::: 사용할 자료 :::

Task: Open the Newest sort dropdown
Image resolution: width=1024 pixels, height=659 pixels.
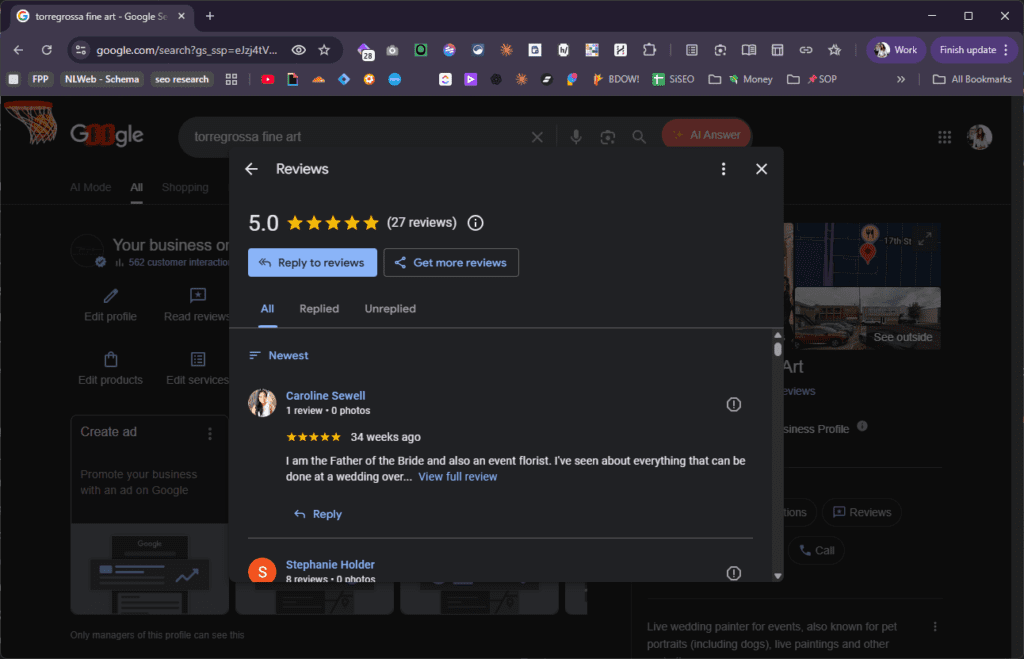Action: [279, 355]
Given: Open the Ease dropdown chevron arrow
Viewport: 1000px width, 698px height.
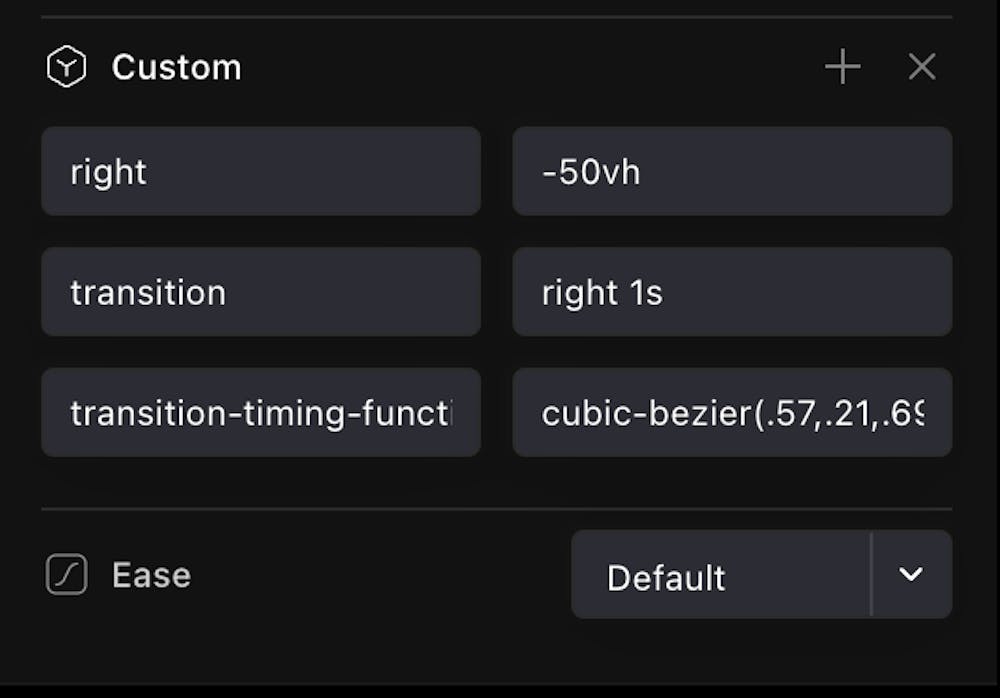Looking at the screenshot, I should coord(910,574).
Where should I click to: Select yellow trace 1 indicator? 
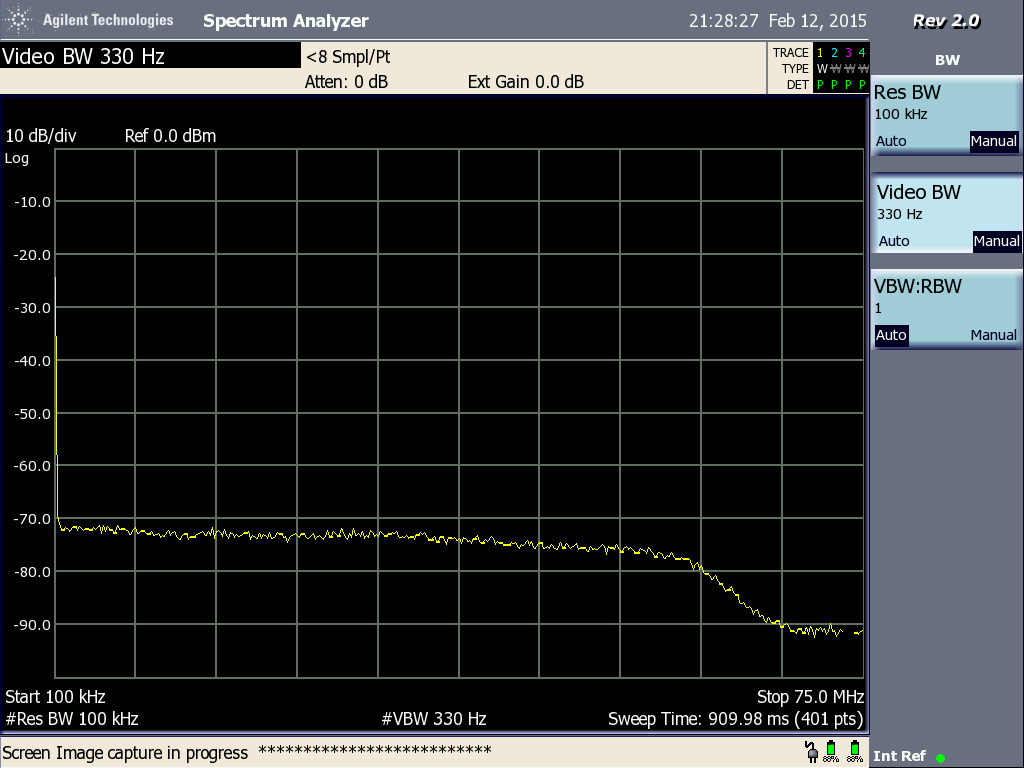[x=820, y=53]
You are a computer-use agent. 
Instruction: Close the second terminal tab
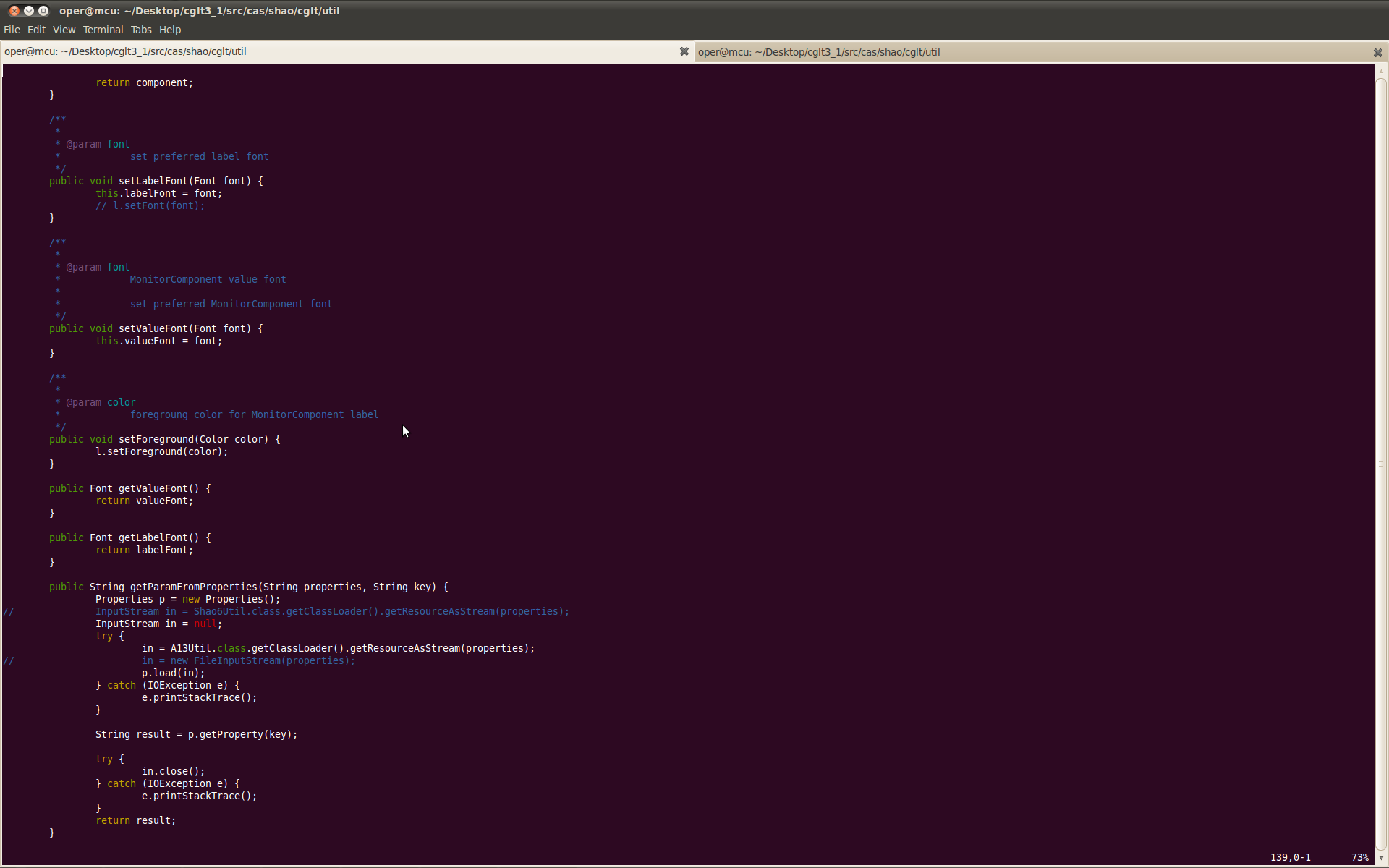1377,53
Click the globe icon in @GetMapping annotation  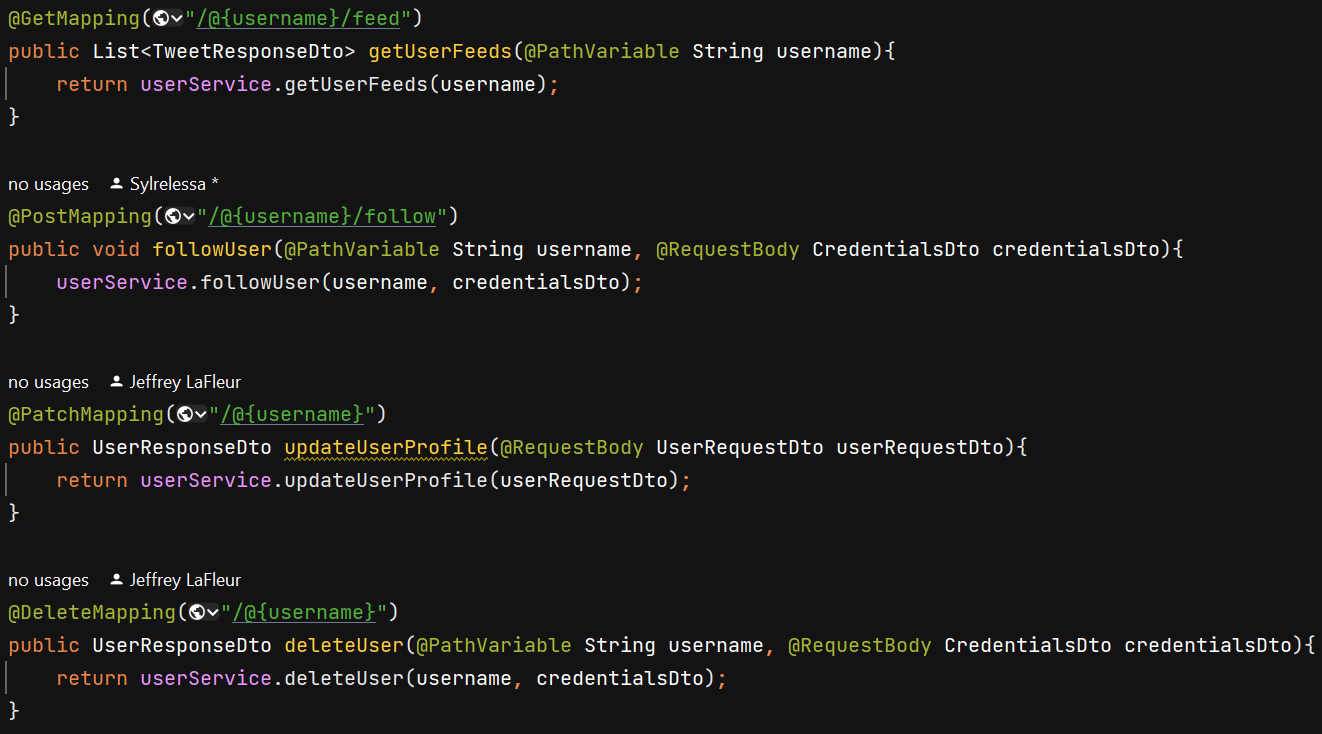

:::

## 할 일
위 항목 전체를 한 줄에 문자열 하나씩 대응하는 JSON 목록으로 변환해 주시겠어요? 빈 줄은 빼고, 그림은 결과에 넣지 마세요.

## 아래 결과
[
  "Task: Open the Newest sort dropdown",
  "Image resolution: width=1024 pixels, height=659 pixels.",
  "Action: [279, 355]",
  "Given: Open the Ease dropdown chevron arrow",
  "Viewport: 1000px width, 698px height.",
  "Looking at the screenshot, I should coord(910,574).",
  "Where should I click to: Select yellow trace 1 indicator? ",
  "[x=820, y=53]",
  "You are a computer-use agent. ",
  "Instruction: Close the second terminal tab",
  "1377,53",
  "Click the globe icon in @GetMapping annotation  "
]